Además de cargar con el dolor de la ausencia, muchas madres buscadoras que buscan a sus familiares desaparecidos enfrentan consecuencias graves para su salud, su economía y su seguridad. Así lo documenta el nuevo informe de Amnistía Internacional (AI), Desaparecer Otra Vez, presentado el día martes.
El reporte se basa en los testimonios y respuestas de más de 600 mujeres de 30 estados del País. A través de cuestionarios y grupos focales, AI retrata una realidad cruda: las buscadoras viven en peligro constante. Algunas han sido víctimas de amenazas, agresiones, extorsiones e incluso asesinatos.
“Al menos 16 de esas mujeres, indica, han sido asesinadas”.
El informe también resalta que estas mujeres están asumiendo una labor que debería ser responsabilidad del Estado: la búsqueda de personas desaparecidas. Sin embargo, lo hacen prácticamente solas, muchas veces sin apoyo institucional y enfrentando la desconfianza hacia las autoridades.
“Las buscadoras rara vez acuden a las autoridades para denunciar o solicitar apoyos. Esto se debe, en gran medida, a la desconfianza que les tienen, pero también en la cooptación del crimen organizado de servidores públicos”, indica.
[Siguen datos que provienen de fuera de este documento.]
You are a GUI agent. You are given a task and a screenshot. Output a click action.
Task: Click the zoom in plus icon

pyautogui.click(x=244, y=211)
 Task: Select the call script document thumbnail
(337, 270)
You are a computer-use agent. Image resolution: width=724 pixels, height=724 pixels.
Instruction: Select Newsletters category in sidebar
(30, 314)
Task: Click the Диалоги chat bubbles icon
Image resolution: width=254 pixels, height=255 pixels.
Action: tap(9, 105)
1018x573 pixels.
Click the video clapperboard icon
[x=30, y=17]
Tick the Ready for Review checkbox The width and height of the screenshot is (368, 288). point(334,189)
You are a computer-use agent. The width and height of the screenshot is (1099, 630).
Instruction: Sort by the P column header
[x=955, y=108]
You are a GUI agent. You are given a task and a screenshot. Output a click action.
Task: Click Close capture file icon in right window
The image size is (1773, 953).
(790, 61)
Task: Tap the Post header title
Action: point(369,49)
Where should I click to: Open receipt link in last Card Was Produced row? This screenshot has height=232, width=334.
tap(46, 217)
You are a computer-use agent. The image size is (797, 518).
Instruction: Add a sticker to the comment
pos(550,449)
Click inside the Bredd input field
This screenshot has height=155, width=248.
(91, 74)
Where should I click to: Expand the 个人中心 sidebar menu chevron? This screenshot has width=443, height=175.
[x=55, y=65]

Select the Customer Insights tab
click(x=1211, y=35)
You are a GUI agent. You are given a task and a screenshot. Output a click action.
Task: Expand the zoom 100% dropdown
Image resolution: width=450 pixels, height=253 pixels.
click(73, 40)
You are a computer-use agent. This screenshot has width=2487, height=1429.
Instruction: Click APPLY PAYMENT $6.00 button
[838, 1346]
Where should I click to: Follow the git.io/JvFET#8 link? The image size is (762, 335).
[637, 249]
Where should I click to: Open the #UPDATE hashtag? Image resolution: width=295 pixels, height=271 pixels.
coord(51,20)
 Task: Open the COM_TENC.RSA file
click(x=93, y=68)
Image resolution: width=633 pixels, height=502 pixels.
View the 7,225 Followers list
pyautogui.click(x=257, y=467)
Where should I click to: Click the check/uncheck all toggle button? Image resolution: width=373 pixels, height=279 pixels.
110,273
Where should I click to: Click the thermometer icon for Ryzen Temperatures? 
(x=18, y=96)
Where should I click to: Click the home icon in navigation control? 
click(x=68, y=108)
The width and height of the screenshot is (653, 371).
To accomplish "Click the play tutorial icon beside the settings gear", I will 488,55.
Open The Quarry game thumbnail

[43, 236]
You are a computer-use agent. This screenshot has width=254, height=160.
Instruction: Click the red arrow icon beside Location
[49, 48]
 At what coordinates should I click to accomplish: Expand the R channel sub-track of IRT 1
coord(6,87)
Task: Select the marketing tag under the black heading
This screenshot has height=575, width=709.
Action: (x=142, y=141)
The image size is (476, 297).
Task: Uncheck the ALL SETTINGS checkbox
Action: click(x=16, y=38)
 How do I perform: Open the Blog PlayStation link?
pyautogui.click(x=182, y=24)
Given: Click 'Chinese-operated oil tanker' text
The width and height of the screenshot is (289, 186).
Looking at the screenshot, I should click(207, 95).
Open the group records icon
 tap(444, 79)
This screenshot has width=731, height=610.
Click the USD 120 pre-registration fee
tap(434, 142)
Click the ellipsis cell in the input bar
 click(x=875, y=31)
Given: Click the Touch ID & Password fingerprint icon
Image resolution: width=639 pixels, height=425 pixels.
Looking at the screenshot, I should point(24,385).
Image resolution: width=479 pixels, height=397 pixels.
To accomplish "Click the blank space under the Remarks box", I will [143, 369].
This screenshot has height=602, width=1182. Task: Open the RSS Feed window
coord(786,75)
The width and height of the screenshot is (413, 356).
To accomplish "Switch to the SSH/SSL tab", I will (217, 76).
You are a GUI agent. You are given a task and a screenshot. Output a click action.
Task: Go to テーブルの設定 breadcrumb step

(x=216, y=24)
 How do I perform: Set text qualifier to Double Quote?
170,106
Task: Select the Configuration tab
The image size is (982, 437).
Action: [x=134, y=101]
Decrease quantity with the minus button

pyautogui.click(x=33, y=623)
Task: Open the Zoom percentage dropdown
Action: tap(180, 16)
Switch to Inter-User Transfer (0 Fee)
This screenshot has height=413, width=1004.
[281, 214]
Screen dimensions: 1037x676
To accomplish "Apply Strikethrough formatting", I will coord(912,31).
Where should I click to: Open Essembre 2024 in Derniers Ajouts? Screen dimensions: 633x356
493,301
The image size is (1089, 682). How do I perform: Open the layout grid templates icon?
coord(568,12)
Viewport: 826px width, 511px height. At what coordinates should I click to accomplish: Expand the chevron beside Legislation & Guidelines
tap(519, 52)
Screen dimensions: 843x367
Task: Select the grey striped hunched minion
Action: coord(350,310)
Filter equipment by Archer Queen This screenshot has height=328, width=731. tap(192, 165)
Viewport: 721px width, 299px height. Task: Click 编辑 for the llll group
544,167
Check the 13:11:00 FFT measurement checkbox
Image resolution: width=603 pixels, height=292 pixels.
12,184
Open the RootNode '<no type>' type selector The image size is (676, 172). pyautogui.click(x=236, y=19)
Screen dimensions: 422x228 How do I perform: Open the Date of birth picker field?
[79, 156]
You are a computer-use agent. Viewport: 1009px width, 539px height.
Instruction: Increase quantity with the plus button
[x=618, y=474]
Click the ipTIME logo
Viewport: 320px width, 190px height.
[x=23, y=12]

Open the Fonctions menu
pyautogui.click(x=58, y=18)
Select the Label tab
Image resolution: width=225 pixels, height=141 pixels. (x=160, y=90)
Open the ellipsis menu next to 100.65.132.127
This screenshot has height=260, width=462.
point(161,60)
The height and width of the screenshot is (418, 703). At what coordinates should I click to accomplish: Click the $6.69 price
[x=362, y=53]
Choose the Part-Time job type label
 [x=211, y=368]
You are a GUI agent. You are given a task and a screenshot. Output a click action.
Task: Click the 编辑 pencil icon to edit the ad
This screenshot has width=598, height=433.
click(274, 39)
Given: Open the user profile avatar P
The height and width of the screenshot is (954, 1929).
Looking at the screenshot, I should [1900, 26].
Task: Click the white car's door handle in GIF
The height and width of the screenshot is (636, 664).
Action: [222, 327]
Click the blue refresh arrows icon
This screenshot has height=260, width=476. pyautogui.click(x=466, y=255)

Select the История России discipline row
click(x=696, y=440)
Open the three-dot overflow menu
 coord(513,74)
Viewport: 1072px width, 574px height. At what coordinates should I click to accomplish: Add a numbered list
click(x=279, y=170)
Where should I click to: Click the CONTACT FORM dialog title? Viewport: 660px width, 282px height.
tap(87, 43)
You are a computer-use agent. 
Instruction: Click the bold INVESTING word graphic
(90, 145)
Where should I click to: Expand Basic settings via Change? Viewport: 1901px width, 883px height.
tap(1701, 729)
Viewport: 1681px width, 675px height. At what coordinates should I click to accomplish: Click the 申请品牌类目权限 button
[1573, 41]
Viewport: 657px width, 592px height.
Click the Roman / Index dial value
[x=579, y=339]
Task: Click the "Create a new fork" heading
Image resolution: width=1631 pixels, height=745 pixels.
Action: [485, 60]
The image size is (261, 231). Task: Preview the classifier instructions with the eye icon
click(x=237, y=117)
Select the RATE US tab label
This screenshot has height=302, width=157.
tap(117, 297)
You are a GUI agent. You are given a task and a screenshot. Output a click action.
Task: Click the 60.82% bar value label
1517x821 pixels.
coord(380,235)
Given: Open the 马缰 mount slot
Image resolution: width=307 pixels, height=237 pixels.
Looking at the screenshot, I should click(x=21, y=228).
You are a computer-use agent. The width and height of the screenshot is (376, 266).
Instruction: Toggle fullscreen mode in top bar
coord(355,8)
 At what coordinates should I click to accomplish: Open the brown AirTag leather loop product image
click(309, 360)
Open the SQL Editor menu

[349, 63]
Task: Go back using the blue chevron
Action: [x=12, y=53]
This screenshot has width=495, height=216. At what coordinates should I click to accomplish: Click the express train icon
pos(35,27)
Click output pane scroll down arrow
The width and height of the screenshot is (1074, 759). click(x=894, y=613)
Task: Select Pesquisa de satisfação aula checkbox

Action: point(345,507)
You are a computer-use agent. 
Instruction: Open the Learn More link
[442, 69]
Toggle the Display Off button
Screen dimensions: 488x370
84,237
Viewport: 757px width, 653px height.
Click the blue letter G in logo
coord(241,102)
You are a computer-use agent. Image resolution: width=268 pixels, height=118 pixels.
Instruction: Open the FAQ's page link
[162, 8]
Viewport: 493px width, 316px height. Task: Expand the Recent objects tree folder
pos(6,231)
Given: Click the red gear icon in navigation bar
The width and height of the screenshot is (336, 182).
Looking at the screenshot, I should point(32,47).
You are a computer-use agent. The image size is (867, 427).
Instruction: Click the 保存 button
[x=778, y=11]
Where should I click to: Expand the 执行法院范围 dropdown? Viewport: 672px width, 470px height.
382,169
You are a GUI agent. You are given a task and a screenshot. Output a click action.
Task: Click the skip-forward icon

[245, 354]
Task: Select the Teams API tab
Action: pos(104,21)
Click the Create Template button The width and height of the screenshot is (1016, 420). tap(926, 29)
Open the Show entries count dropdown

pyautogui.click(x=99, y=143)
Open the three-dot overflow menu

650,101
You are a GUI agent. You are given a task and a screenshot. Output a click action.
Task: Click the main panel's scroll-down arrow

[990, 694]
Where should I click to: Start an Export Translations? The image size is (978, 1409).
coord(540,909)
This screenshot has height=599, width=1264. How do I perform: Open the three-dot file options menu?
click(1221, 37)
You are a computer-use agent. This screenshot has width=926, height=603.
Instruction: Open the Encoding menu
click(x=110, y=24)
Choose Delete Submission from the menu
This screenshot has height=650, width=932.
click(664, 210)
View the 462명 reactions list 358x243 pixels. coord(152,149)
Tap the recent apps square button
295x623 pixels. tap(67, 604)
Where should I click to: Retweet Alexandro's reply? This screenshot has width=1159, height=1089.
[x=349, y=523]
Y cuando si se acercan a las instituciones, muchas veces reciben un trato indiferente o incluso violento.
“Las autoridades que han sido creadas para hacer frente a las violencias y afectaciones que viven las mujeres buscadoras han respondido con una violencia más, la institucional, al ser deficientes y omisas en brindar la protección que ellas requieren”.
Madres buscadoras enfrentan consecuencias graves, señala AI
—La carga no es solo emocional—. AI, advierte que la mayoría de estas mujeres ha desarrollado problemas de salud mental y física. Padecen insomnio, depresión o agravamiento de enfermedades. Todo esto, mientras destinan tiempo, esfuerzo y dinero propios a seguir buscando.
“Además, las mujeres buscadoras dedican sus recursos económicos y sociales a la búsqueda, en detrimento de sus propias condiciones de vida digna, más cuando provienen de contextos de empobrecimiento, escasos recursos y/o empleos precarizados”.
Aunque el informe reconoce algunos avances en el reconocimiento de las buscadoras como defensoras de derechos humanos, subraya que aún falta mucho por hacer. Especialmente para quienes no son líderes visibles dentro de los colectivos, y en la aplicación de medidas con enfoque de género y niñez.
“Sin embargo, aún existen retos importantes para la incorporación de buscadoras que no son líderes o tienen un perfil tan visible. Adicionalmente, no se aplica un enfoque integral con perspectiva de género y de infancias en las medidas que se otorgan, y no se evalúa adecuadamente la efectividad de las medidas y el seguimiento de los casos”.
Amnistía Internacional llama al Estado mexicano a asumir su deber y a proteger a estas mujeres, que han convertido el dolor en lucha, pese a todo.